The three groups joined forces to build on a smaller “green living’’ event held annually in Hull and attract an audience big enough to move the sustainable living agenda “into the mainstream,’’ Cowie-Haskell said.
The volunteer-run event draws on a wide array of local resources.
“It’s family-oriented, focuses on all aspects of sustainable living choices, and will also feature local and organic food with sustainable practices,’’ said volunteer Lorrie Gampp Dahlen, a local farmer and the chairwoman of the Marshfield Agricultural Commission.

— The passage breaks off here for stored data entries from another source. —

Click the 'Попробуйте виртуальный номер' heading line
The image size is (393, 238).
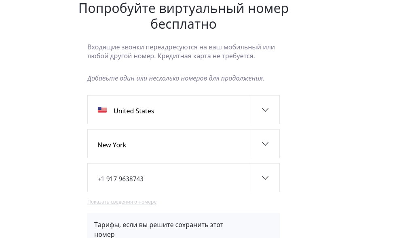click(183, 8)
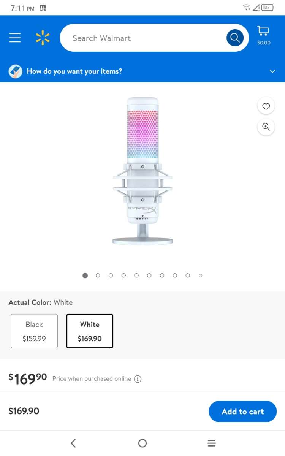Zoom into the product image
This screenshot has height=456, width=285.
coord(266,127)
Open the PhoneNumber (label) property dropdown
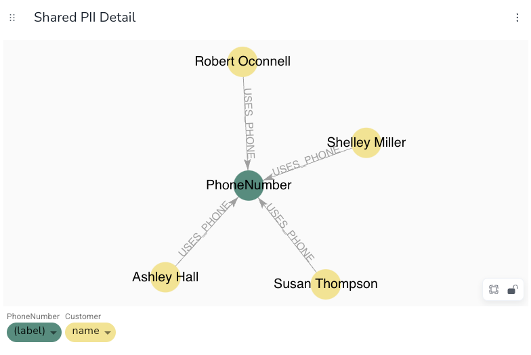The width and height of the screenshot is (531, 355). pyautogui.click(x=34, y=332)
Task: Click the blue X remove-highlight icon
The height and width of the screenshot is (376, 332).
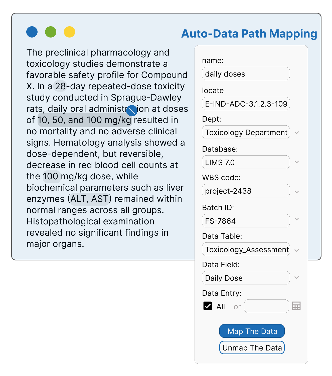Action: (132, 111)
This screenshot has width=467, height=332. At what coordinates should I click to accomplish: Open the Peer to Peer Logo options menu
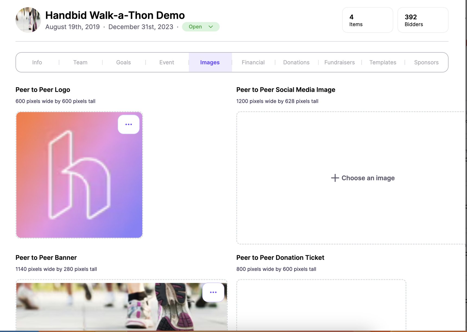[x=128, y=125]
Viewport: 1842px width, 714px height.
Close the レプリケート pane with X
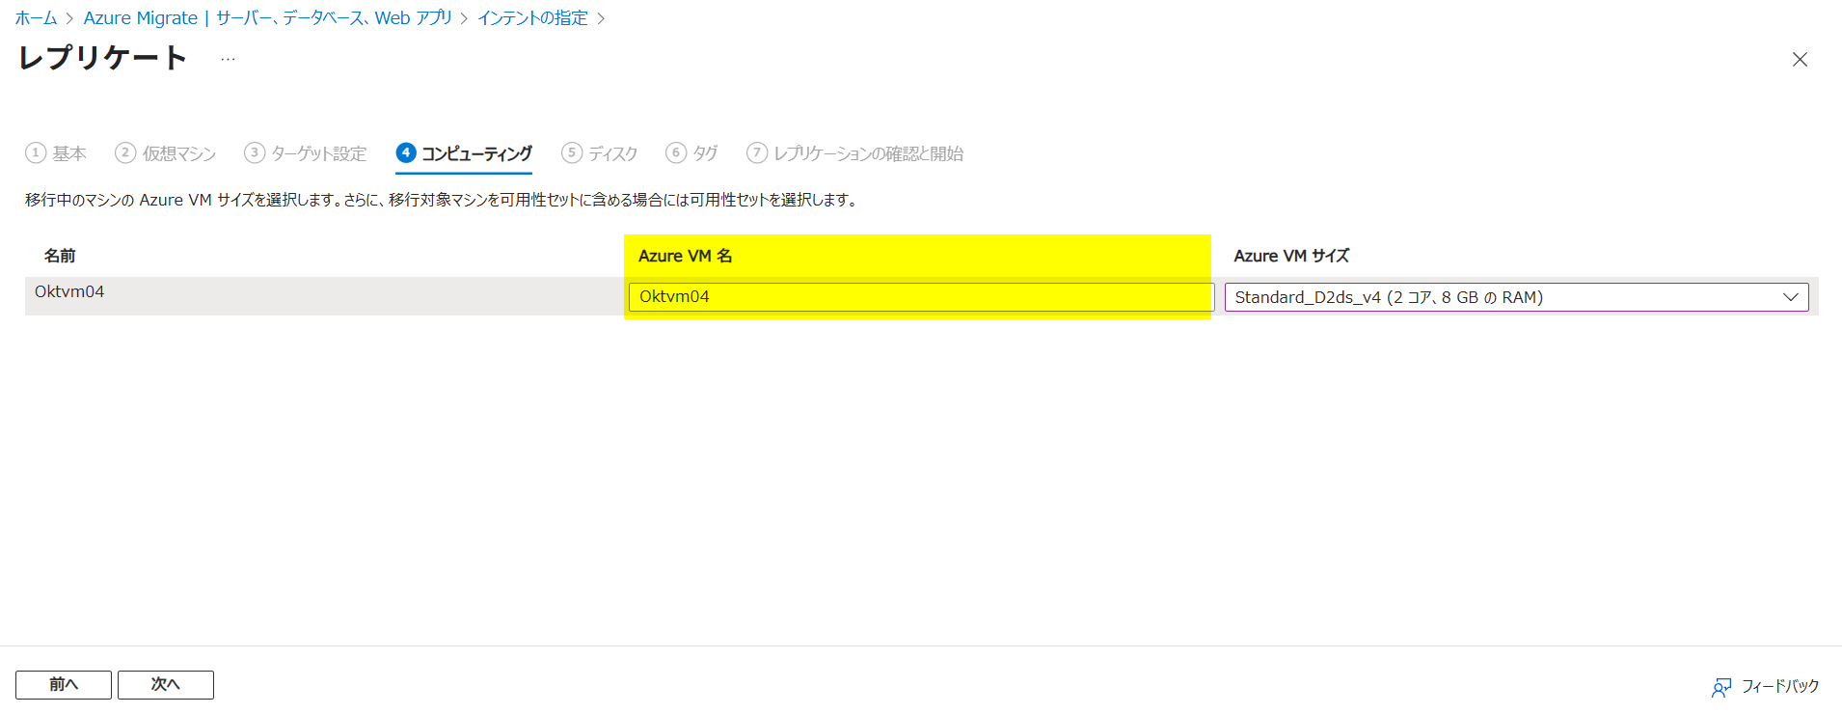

The fair’s centerpiece will be two large tents housing vendors and nonprofit organizations that will be selling food and other products, offering services, or providing free information, said festival volunteer Katherine Rossmoore.
“Our festival is attracting a lot of buzz, now that we have over 70 vendors including Whole Foods Market , who will be giving away some free swag [promotional merchandise], tons of interesting workshops, an electronics recycling station, and a full menu of hand-crafted local foods,’’ said Rossmoore.
Attractions include renewable energy hardware such as a demonstration wind turbine, solar panel installations, a solar-powered “personal transport vehicle’’ created by engineer Bill James, and an all-electric Chevrolet Volt.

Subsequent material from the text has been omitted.